- Objetivos
• 1. Segundo a resenha de A Voz do Silêncio, qual estúdio produziu o longa?
• 2. Retome a resenha de A Voz do Silêncio a partir do ponto em que ela termina.

- Trecho da página
↓↓↓

Cinema com Rapadura

OPINIÃO   domingo, 18 de outubro de 2020

#RapaduraRecomenda – A Voz do Silêncio (2016): bullying não é frescura

Longa da diretora Naoko Yamada traz uma sensível e humana história sobre bullying, vergonha, redenção e perdão.

Baseado no mangá homônimo de Yoshitoki Oima, “A Voz do Silêncio” é um longa animado produzido em 2016 pelo estúdio Kyoto Animation. Ele conta uma história de bullying, mas o que pode aparentar ser um melodrama sobre a destruição psicológica que uma vítima desse tipo de ataque pode ter, se revela uma bela obra sobre comunicação, culpa, perdão e depressão.

Disponível na Netflix, a história começa quando Shoko (Saori Hayami) chega na sala de aula da nova escola para onde se transferiu. Ao se apresentar, se revela surda, pedindo aos colegas que usem um caderno para se comunicar com ela, e compartilha que está feliz e empolgada perante as potenciais oportunidades e amizades. Um dos meninos da sala é Ishida (Miyu Irino), que vê nela um alvo fácil para brincadeiras de mal gosto e passa a zombar da condição da menina, caçoando sua maneira de falar e até mesmo arrancando os preciosos – e caros – aparelhos de auxílio auditivo.

↑↑↑

- Registros listados
↓↓↓

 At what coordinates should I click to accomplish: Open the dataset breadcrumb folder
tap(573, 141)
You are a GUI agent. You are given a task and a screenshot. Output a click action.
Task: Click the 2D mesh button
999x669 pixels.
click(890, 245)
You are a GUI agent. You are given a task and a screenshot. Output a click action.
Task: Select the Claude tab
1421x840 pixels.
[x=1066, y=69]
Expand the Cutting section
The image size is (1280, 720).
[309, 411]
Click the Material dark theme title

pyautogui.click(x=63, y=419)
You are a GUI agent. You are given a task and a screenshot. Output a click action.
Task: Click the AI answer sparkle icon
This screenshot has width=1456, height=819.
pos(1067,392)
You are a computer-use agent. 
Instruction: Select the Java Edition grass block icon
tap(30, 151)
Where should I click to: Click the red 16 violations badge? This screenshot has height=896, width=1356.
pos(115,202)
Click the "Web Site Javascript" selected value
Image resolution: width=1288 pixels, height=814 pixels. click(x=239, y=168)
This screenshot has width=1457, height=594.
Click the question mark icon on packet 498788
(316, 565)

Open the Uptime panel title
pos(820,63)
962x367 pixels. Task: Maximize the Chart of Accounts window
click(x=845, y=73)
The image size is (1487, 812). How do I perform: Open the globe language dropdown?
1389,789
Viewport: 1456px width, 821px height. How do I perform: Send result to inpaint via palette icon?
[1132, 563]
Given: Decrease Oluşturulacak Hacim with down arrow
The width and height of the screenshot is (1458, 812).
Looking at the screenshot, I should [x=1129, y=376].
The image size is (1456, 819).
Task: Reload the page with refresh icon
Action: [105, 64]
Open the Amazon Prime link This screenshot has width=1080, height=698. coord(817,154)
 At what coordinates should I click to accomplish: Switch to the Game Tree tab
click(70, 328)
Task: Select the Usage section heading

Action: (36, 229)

↑↑↑

- Respostas
• 1. O estúdio Kyoto Animation.

• 2.
Aqui já cabe elogios a um dos grandes acertos do filme. A maneira como ilustra que algo que começa como uma simples “brincadeira” pode galgar níveis mais sérios muito rapidamente é desconcertantemente real, principalmente ao ilustrar a crueldade com que adolescentes podem tratar seus colegas, muito disso advindo de pressões sociais para se enturmarem. Qualquer um que já esteve numa situação similar consegue se identificar.

Este ponto de partida vem logo após um flash forward, onde vemos o protagonista, uns anos mais velho, contemplando o suicídio, e mostra algo que já pode pegar o espectador de surpresa quando lê a sinopse do longa. O foco do filme é no agressor, não na vítima. Ao não tratar dele como um vilão malvado unidimensional, mas sim como um humano cheio de camadas e falhas, logo se estabelece uma conexão com alguém que está profundamente traumatizado pelo mal que causou.

O bullying que ele causa chega num ponto em que o professor – relapso quanto às agressões e lidando com a situação de maneira simplória e errônea – acaba apontando o dedo para Ishida como único culpado, fazendo com que o resto da turma se volte contra ele, fazendo com que ele sinta na pele o que causou e ilustrando como jovens podem se voltar uns contra os outros muito facilmente quando não são preparados para lidar com sentimentos complexos sobre si próprios.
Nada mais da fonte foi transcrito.